• _Problem statement_
Reproduce exactly, and only, the lines below from the one containing "Collapse the panel with top-left chevron" through the one containing "Open the 塗りつぶしの色".

* * * * *

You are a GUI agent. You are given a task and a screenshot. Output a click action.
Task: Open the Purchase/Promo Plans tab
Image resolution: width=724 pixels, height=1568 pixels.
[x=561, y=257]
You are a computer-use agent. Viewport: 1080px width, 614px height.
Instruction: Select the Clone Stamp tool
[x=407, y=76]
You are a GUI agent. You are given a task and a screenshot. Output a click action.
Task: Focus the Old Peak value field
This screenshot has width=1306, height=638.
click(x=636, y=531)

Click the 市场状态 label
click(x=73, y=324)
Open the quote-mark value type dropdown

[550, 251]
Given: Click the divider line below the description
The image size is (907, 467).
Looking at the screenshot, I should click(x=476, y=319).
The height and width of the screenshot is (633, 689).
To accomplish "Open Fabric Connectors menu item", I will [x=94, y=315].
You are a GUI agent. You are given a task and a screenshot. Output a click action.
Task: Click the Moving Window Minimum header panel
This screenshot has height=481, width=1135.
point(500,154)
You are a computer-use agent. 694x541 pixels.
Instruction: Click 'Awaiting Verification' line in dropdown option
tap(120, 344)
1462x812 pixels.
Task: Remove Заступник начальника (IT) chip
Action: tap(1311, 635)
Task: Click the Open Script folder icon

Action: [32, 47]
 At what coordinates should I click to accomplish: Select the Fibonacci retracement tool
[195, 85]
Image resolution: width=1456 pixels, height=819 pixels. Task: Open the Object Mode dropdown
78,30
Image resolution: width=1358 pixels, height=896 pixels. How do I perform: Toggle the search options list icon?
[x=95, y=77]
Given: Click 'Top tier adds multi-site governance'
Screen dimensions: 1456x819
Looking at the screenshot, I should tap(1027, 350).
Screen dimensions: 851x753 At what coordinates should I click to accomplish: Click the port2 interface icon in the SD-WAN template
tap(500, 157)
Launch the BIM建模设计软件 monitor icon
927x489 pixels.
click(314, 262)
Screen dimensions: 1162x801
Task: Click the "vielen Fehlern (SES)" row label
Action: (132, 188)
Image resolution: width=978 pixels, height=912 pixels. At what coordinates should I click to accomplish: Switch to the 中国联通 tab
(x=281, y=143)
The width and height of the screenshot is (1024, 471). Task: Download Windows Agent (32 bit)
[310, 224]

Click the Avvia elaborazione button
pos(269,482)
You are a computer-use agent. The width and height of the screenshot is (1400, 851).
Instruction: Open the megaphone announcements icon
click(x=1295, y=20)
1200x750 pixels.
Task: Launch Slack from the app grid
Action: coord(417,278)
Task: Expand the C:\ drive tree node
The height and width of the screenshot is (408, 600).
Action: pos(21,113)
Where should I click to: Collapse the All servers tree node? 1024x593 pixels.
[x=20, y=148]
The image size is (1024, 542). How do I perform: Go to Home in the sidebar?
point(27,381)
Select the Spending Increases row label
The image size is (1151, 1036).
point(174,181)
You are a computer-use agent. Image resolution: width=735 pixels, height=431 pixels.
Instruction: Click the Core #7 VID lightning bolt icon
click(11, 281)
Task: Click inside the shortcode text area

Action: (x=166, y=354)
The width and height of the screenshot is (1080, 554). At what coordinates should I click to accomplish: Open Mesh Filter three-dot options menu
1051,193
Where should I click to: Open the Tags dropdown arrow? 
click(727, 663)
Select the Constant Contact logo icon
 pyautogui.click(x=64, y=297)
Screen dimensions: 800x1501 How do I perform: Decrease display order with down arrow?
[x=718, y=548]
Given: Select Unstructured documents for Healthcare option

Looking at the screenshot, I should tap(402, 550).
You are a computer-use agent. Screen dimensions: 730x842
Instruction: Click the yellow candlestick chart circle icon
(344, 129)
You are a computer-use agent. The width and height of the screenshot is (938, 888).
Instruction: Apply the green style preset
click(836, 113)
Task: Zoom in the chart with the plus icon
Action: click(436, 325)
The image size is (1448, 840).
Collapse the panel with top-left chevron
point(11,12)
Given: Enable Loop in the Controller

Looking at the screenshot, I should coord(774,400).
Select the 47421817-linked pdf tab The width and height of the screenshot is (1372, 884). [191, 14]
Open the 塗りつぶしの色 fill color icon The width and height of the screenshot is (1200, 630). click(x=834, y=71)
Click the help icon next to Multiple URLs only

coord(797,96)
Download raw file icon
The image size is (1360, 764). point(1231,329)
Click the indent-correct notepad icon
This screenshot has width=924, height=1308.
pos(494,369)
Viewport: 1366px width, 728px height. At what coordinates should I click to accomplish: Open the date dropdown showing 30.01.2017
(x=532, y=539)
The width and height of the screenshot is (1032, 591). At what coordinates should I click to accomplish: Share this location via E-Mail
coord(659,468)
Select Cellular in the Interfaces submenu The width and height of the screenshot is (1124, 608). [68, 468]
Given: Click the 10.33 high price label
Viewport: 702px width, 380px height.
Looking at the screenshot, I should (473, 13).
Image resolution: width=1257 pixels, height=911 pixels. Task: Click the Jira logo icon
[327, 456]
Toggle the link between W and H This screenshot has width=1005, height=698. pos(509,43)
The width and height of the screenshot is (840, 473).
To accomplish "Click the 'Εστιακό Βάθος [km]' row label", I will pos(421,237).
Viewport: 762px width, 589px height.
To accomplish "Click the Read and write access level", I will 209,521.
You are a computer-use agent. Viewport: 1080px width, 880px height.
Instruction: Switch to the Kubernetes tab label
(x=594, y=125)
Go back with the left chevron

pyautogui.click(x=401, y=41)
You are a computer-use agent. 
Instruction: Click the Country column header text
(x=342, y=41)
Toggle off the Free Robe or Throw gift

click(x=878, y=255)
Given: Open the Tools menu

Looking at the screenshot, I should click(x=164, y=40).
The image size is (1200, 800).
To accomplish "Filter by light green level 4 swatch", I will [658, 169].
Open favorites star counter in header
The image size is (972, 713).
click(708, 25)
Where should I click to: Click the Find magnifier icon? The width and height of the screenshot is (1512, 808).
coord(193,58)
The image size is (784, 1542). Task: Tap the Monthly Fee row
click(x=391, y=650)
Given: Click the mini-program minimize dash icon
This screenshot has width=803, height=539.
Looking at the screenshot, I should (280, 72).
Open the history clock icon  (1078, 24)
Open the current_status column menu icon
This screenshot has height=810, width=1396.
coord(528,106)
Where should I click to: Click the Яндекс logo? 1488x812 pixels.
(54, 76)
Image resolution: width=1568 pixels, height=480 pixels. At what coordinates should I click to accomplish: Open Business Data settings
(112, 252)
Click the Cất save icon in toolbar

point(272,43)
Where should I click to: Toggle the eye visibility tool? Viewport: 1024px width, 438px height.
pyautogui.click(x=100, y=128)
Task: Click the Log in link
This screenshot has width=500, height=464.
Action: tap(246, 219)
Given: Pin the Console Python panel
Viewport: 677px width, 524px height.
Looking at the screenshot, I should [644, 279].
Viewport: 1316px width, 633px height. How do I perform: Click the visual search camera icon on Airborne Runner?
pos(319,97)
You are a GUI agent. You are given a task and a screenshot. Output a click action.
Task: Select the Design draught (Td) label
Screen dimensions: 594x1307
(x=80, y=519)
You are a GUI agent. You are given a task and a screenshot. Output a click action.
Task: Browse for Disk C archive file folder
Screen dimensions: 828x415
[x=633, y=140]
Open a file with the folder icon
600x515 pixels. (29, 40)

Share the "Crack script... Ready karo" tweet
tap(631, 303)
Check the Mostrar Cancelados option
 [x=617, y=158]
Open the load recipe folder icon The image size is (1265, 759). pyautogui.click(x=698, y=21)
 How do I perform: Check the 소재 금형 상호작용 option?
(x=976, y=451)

* * * * *

• _Task output_
Collapse the panel with top-left chevron
point(11,12)
Given: Enable Loop in the Controller

Looking at the screenshot, I should coord(774,400).
Select the 47421817-linked pdf tab The width and height of the screenshot is (1372, 884). [191, 14]
Open the 塗りつぶしの色 fill color icon The width and height of the screenshot is (1200, 630). click(x=834, y=71)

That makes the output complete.